• [Exercise brief]:
Put the lines of the records below into a JSON list of strings, one string per line and blank lines omitted, starting at the line that contains "Launch the blue iTunes music note icon" and ending at the line that contains "pos(807,287)".

Items from a data source

----

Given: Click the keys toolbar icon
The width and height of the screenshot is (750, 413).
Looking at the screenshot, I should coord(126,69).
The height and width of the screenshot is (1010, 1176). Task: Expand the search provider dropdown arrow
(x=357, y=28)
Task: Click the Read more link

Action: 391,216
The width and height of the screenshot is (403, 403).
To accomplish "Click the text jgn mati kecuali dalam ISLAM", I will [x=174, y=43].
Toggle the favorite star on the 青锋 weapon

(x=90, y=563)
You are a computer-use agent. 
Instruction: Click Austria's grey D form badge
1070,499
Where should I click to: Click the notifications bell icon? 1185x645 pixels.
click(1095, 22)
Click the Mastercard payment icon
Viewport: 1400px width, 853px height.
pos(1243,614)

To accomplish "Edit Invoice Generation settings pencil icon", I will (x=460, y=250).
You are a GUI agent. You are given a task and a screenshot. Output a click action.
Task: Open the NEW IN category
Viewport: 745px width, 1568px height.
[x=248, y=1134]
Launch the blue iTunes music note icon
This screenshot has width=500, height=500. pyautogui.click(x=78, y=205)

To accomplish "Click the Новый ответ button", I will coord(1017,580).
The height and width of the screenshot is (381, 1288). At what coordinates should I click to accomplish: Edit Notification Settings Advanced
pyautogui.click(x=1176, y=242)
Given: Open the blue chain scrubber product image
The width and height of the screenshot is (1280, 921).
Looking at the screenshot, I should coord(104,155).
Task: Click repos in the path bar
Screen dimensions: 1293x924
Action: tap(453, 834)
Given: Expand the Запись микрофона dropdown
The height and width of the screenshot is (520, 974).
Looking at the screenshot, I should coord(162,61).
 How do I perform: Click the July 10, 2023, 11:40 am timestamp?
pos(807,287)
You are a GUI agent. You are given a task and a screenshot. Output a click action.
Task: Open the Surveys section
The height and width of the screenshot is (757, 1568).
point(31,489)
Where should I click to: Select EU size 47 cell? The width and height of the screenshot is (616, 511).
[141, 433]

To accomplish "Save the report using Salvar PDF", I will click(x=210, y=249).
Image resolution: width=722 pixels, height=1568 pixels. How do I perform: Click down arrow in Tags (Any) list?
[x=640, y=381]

----

• [Final result]:
[
  "Launch the blue iTunes music note icon",
  "This screenshot has width=500, height=500. pyautogui.click(x=78, y=205)",
  "To accomplish \"Click the Новый ответ button\", I will coord(1017,580).",
  "The height and width of the screenshot is (381, 1288). At what coordinates should I click to accomplish: Edit Notification Settings Advanced",
  "pyautogui.click(x=1176, y=242)",
  "Given: Open the blue chain scrubber product image",
  "The width and height of the screenshot is (1280, 921).",
  "Looking at the screenshot, I should coord(104,155).",
  "Task: Click repos in the path bar",
  "Screen dimensions: 1293x924",
  "Action: tap(453, 834)",
  "Given: Expand the Запись микрофона dropdown",
  "The height and width of the screenshot is (520, 974).",
  "Looking at the screenshot, I should coord(162,61).",
  " How do I perform: Click the July 10, 2023, 11:40 am timestamp?",
  "pos(807,287)"
]